Incidentally, I have heard the argument that “I will never fly a STAR” or “I am a piston, low altitude pilot” or “I would never fly to minimums” But I have had successful pilots immediately buy a TBM or get hired and be flying jets within a few months of their flight test. All the privileges being conferred must be tested (Instrument ACS)
Weather knowledge applied to Approach and Alternates: This area is HUGE, but one essential question I never miss is “how far can we stretch a TAF.” (it is critical to know the resolution and legal limits of every weather product – what does it mean to me?) “If I file IFR to KFRG on Long Island, can I use the KISP TAF (it comes up automagically in ForeFlight) to determine if I need an alternate?” “Can I file IFR to a grass runway?” What are the implications for alternates?” “Once I file an alternate do I have to go there if I miss?” BTW, remember the 1-2-3 rule as “it has to be “pretty good VFR” or I need an alternate. I have heard 1= 1000 ft ceiling, 2 miles viz (we all get confused under stress).

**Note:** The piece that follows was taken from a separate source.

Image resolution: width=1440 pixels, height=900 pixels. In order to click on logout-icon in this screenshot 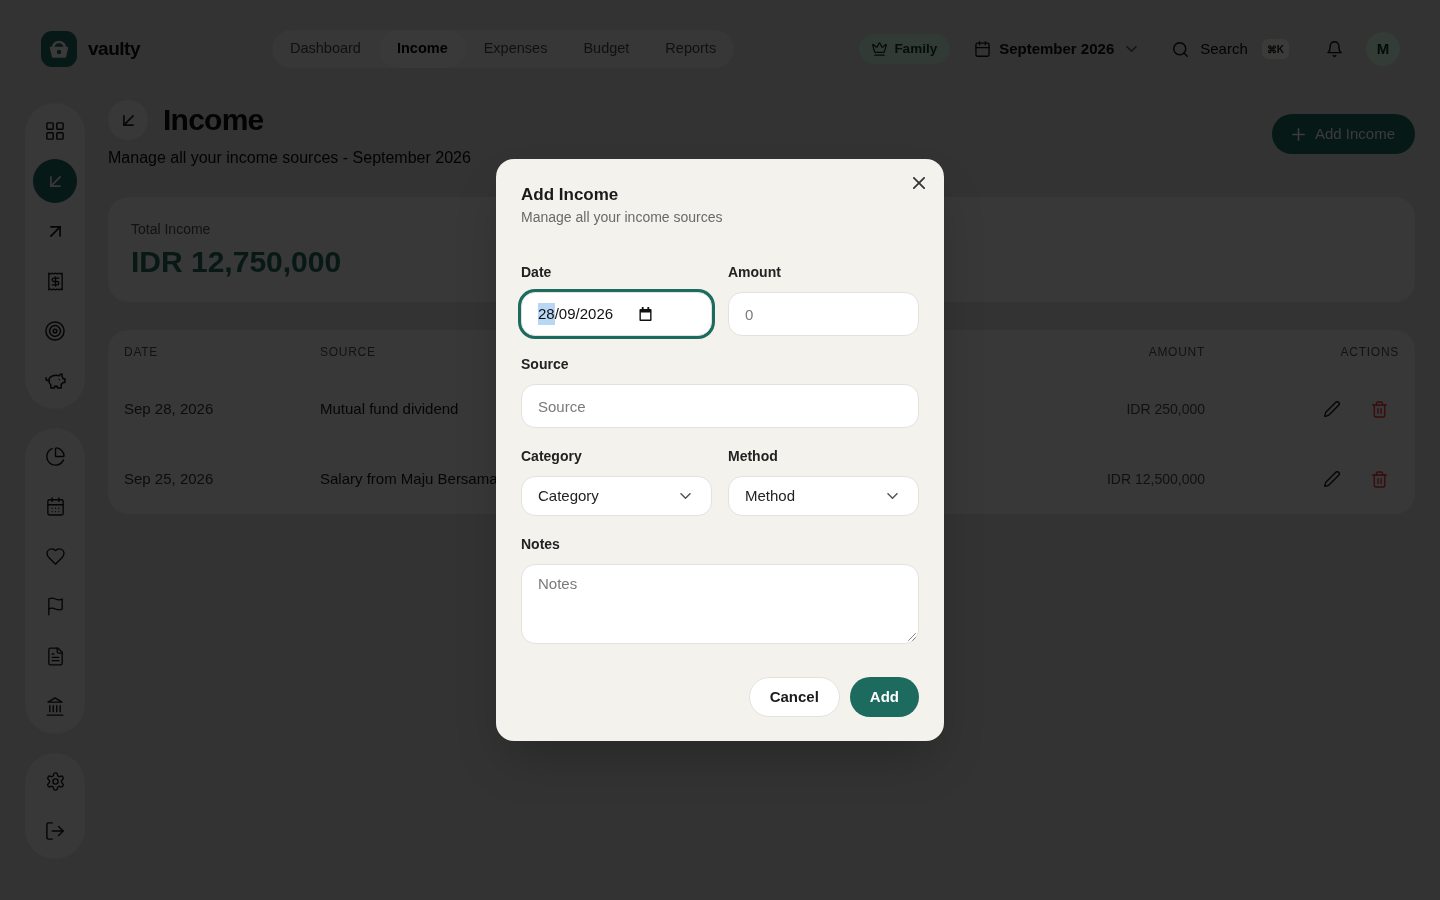, I will do `click(55, 831)`.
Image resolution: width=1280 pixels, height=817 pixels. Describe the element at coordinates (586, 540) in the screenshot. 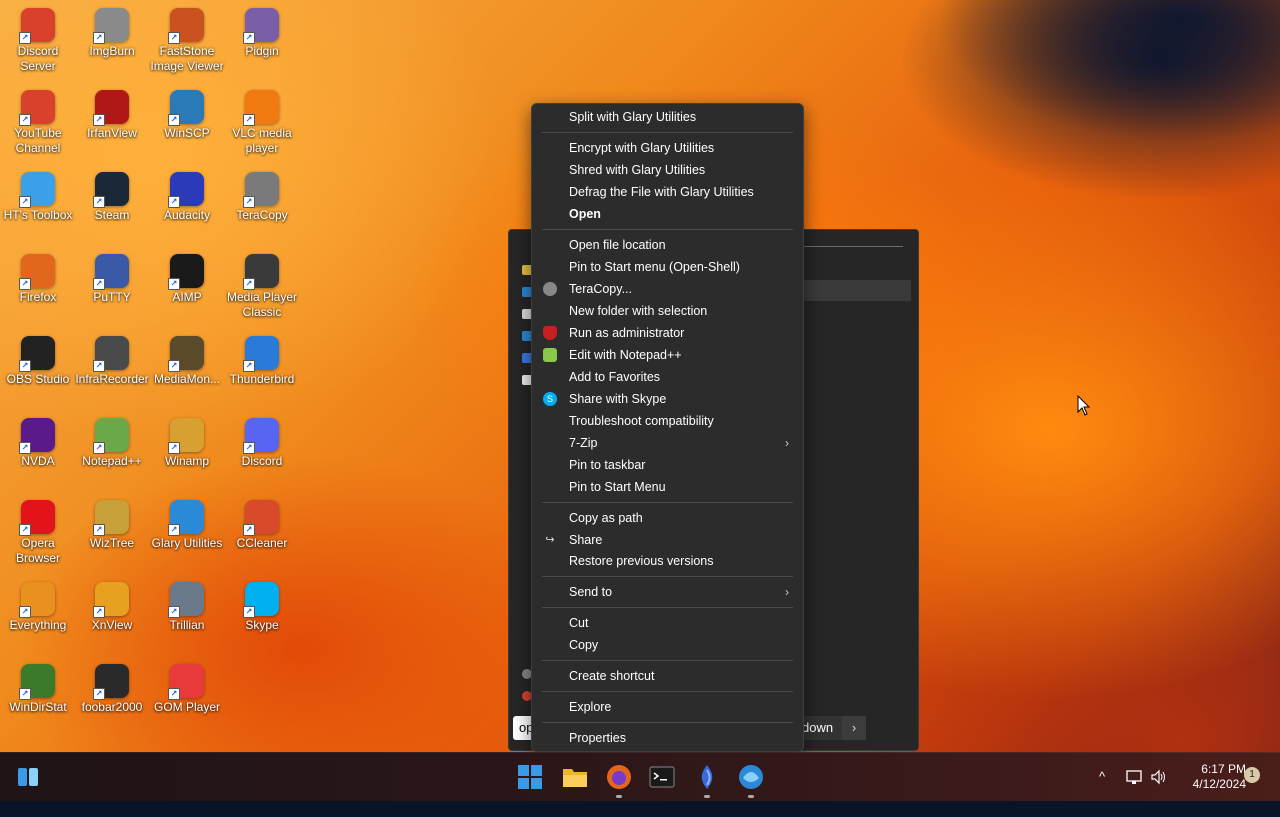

Required Equipment for IFR Flight: Last week’s blog covered some VFR equipment questions (91.205 and 91.213) This same reg. covers IFR the equipment necessary for IFR operations. But this will be contextual (based on your individual situation) and possible failures can occur (can we stil file and fly IFR?). A RAIM failure would be a possible question, as would the required navigational performance (RNP) for various approaches (see Chart Guide)
Known Icing: This was covered in detail in a previous blog (and is usually not what applicants think it is). There is a surprisingly big focus on this in the current Instrument ACS: IR.II.A.K.1 (IFR Area of Operation 2– Knowledge) and IR.II.A.R1&2 (Risk 1 and 2). Icing is a very real hazard that every IFR pilot must understand, respect and mitigate. The ACS codes you see are now in the SAFE Toolkit App for easy reference (every CFI has to sign off training on these – CFR 61.39). Fly safe out there (and often)!